I think there will be stories of bummers had from aggressive warnings about illegal activity surfacing on the internet but never in major media outlets.
Hiring SPD officers to moonlight?
Is Cienna whining about her vagina. again?
Yeah, tell that to black soccer players in Europe, where the most disgusting racial taunts are openly tolerated.
More likely, everybody will stay home and watch on TV. You couldn't get me to visit Qatar in 130-degree June (or any other month, really). FIFA doesn't give a shit; the money comes from TV. By 2012 they'll be able to digitally insert full crowds; maybe they can just simulate the games themselves and have the Cup contested by teens playing Xbox back in their home countries.

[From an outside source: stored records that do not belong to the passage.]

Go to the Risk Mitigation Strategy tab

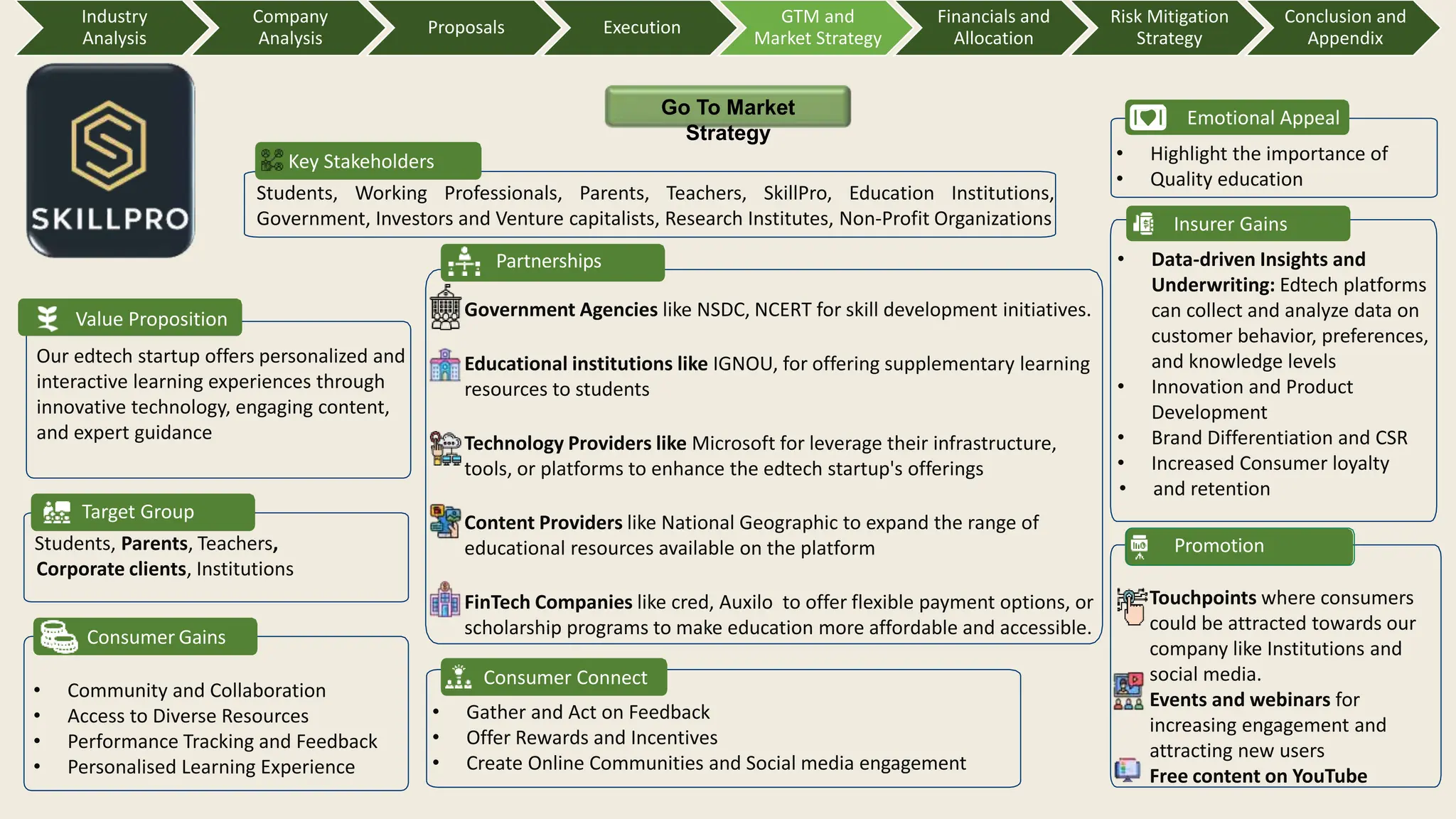click(1169, 28)
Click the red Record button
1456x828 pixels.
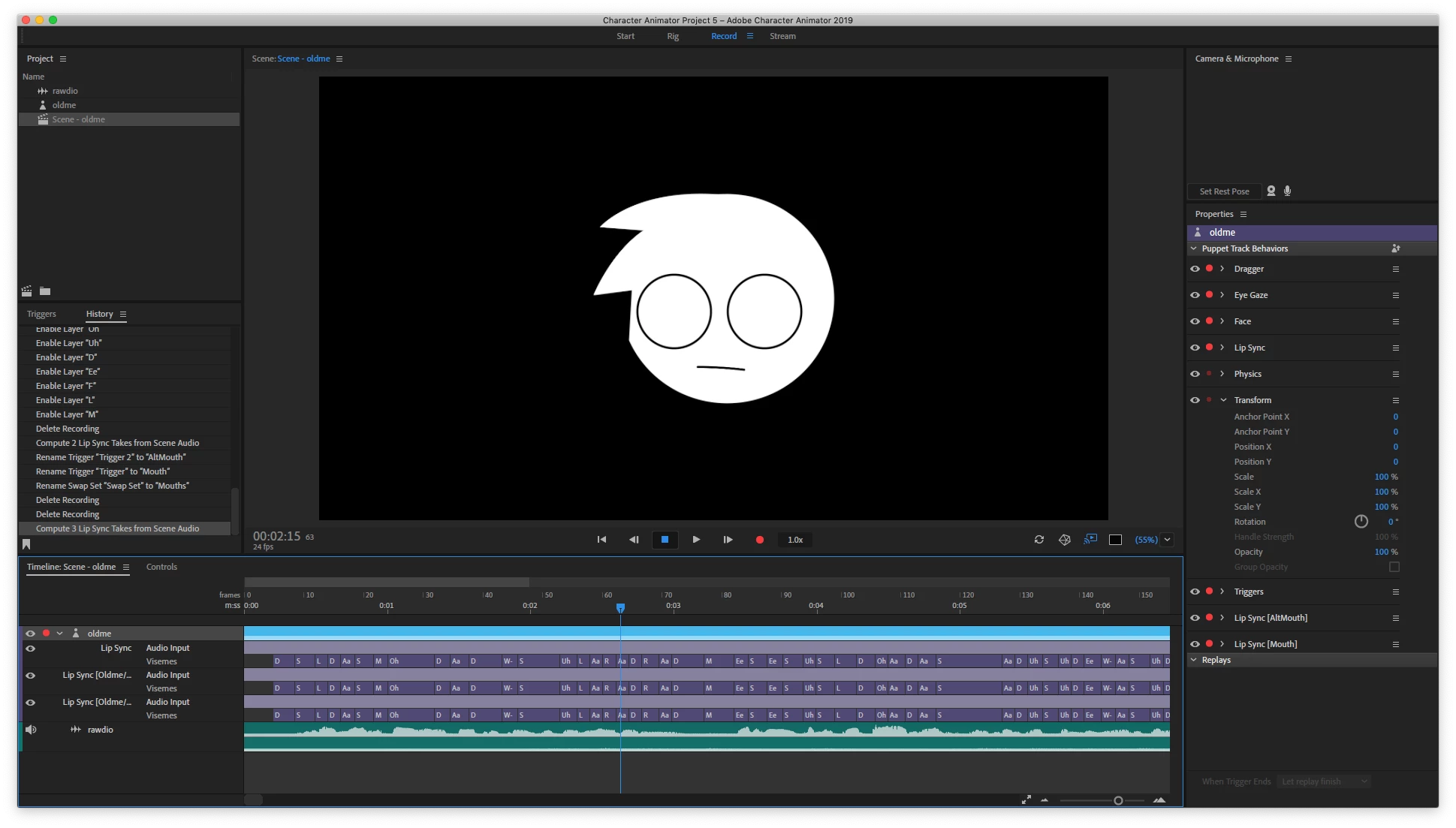point(759,540)
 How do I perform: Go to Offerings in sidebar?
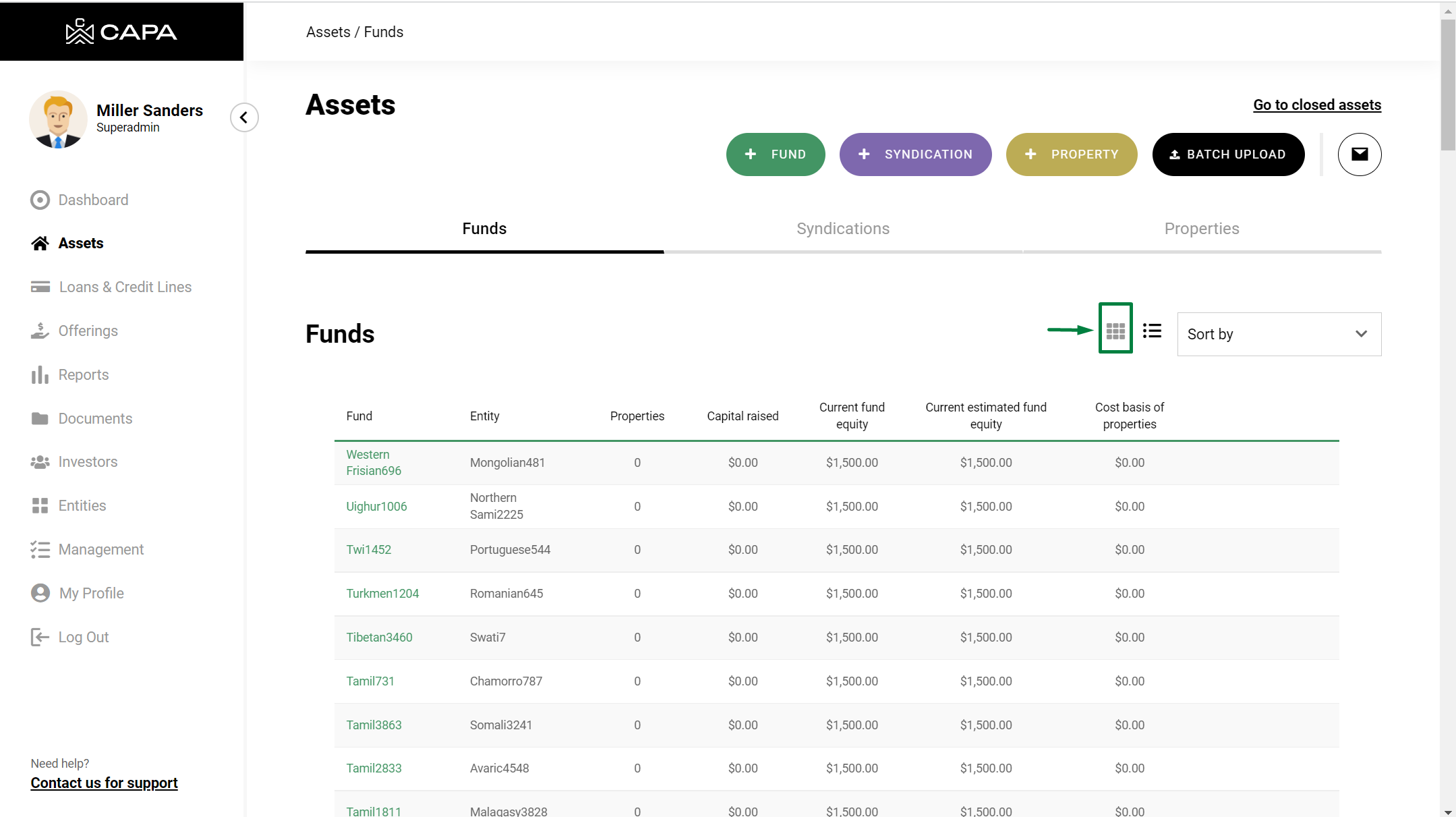click(88, 331)
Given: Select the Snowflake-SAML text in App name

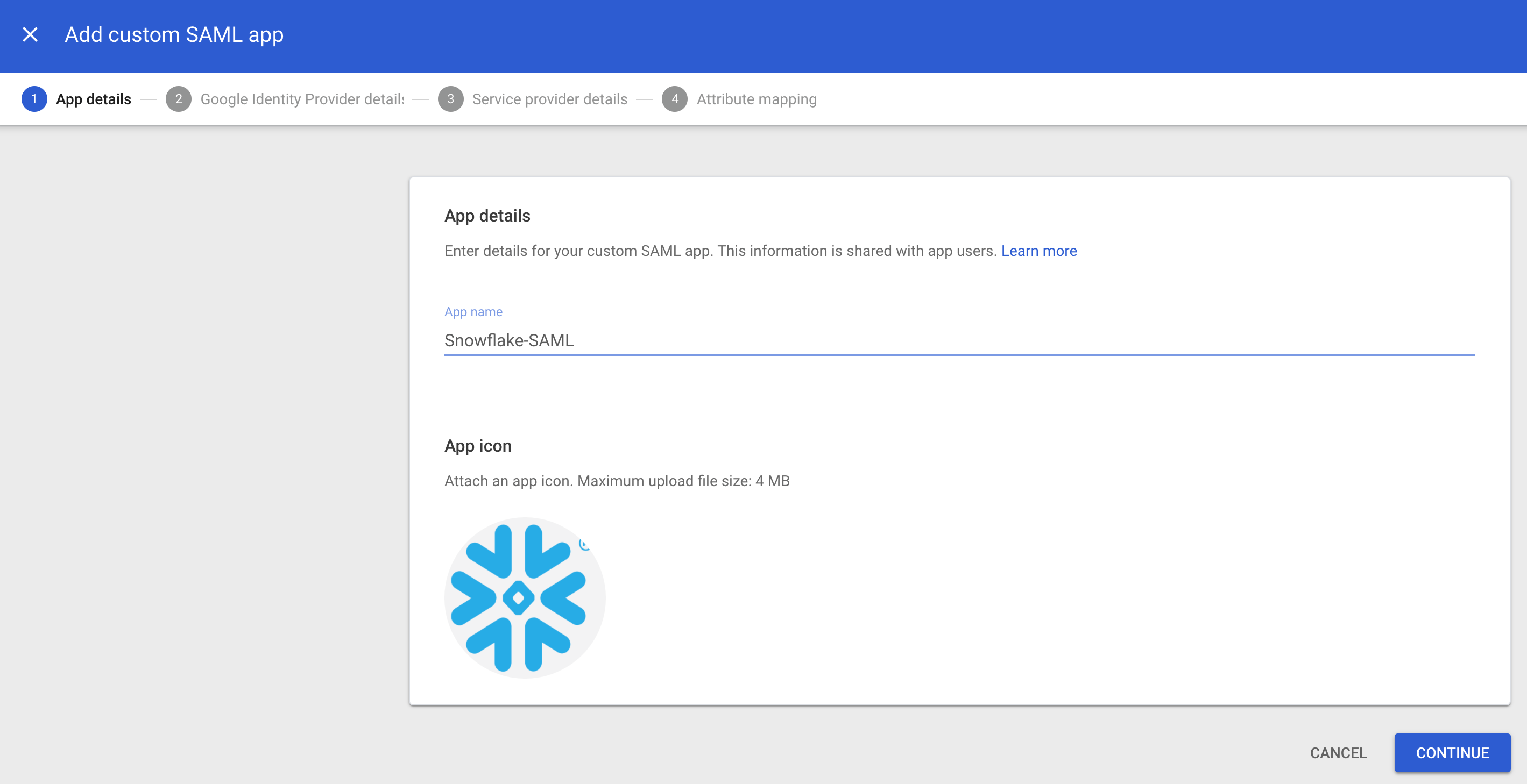Looking at the screenshot, I should pyautogui.click(x=509, y=341).
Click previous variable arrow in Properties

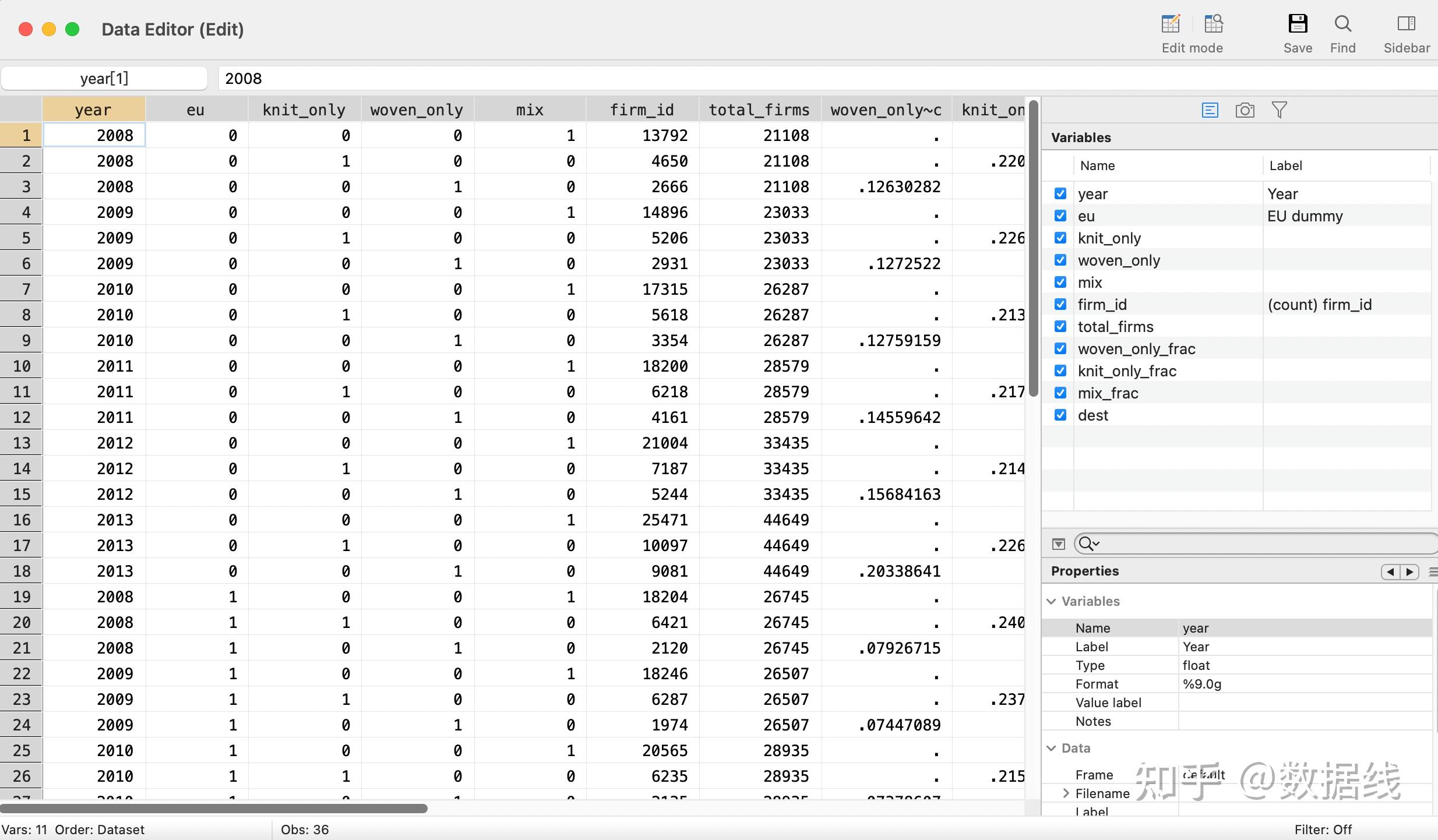click(x=1391, y=571)
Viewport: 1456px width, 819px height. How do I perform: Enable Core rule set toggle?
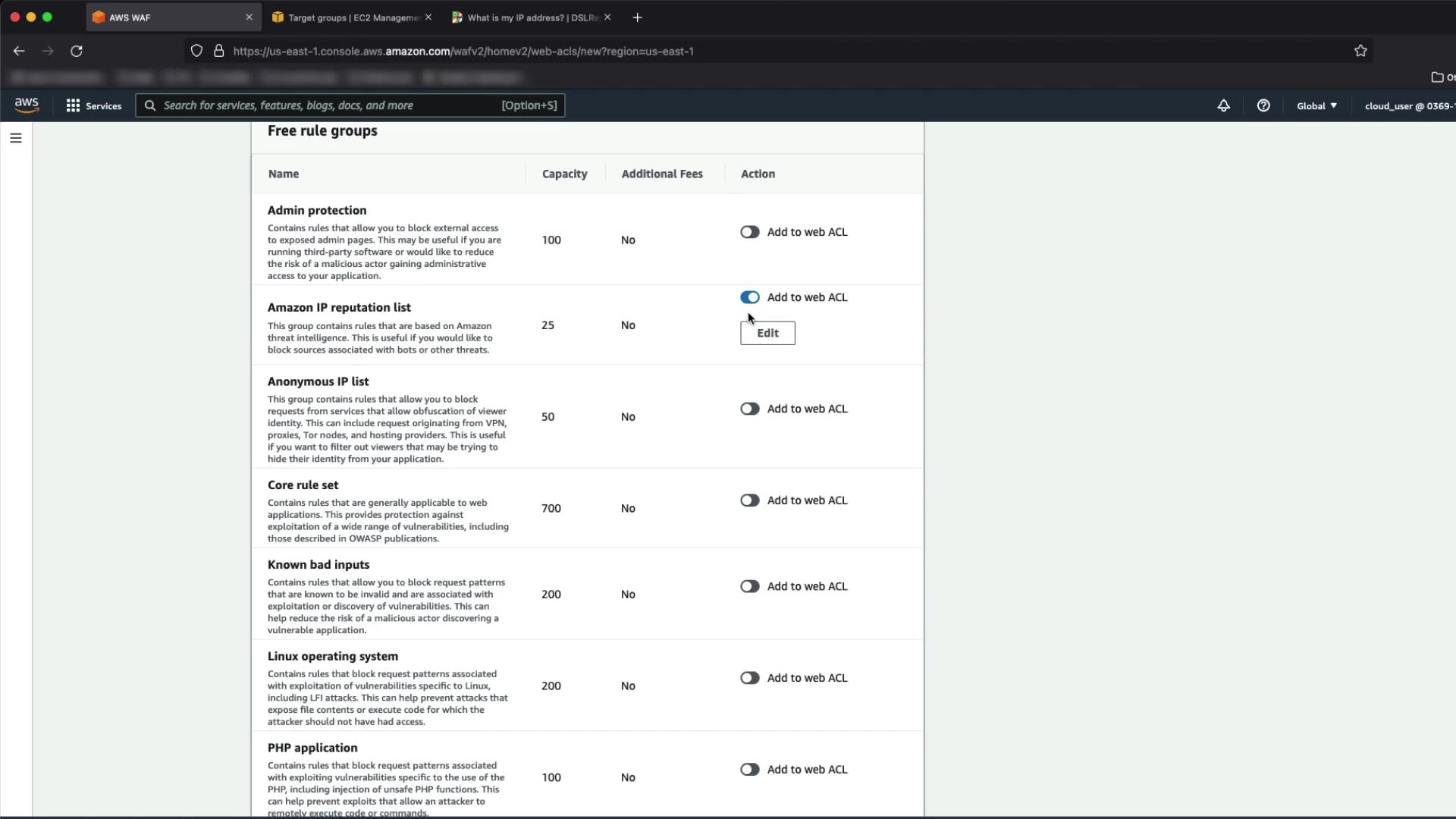click(749, 500)
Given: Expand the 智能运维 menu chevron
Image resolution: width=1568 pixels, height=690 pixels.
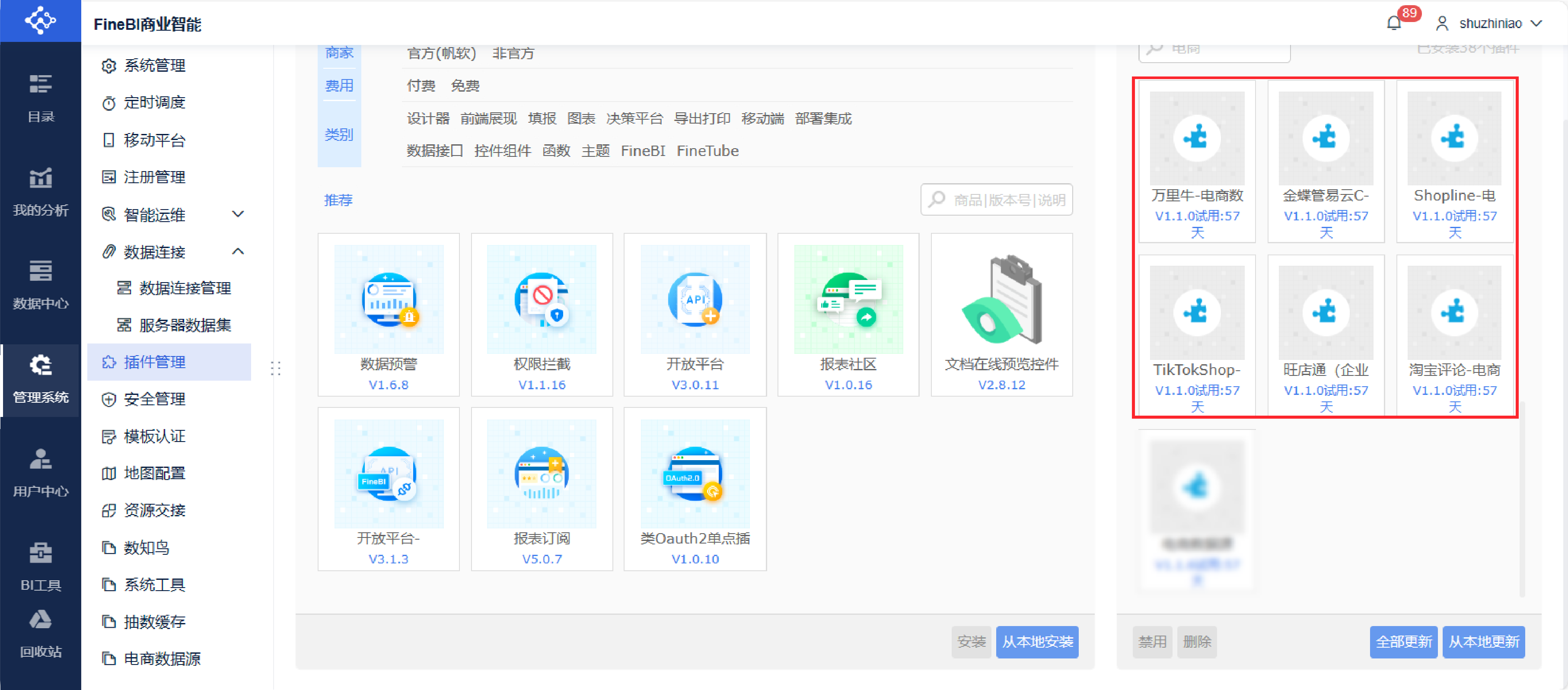Looking at the screenshot, I should click(238, 214).
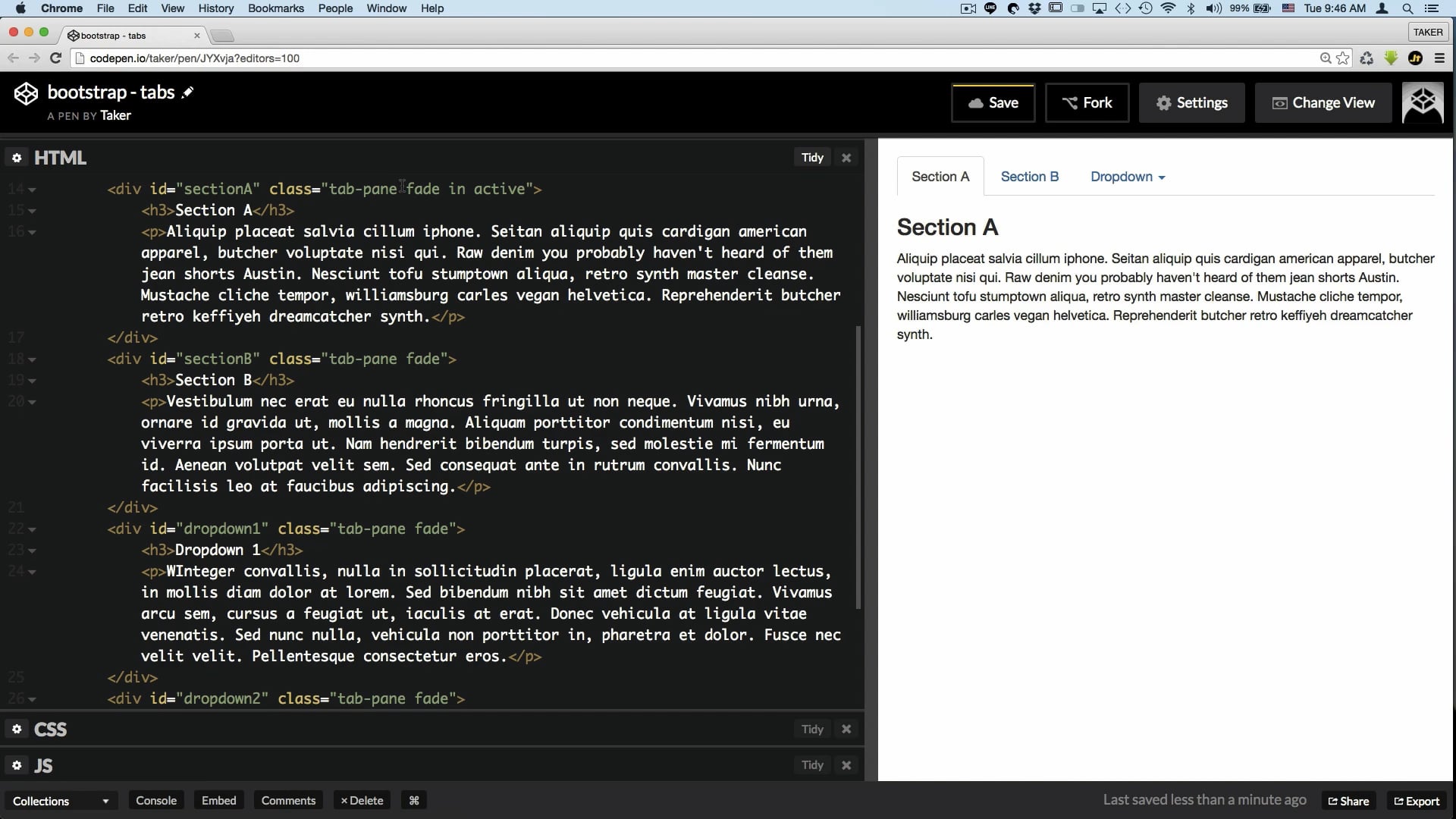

I think it's amusing that Sepp Blatter, who is surely one of the world's most repulsive figures, thinks that gay/straight is the same as left/right. But then, the only gay people he ever sees are the waiters serving his usual luncheon of ortolans with truffles and foie gras.
The CIA says they've got 37 years of oil left; 25 after the World Cup. They're trying to build a post-oil future, but they're severely handicapped by their godawful location and medieval cultural norms. Will the World Cup make them reluctantly modern? Heh.
Those ski slopes are fun. One of my friends, who grew up in the Rockies, was raving about going on ski trips with her students in Dubai.
Wait, are you talking about Washington State?
Too bad it's soccer, though.
Bad idea. Period.
I puke a little in my mouth every time someone I know talks about how wonderful Dubai is, they always track pieces of guest worker onto my rug.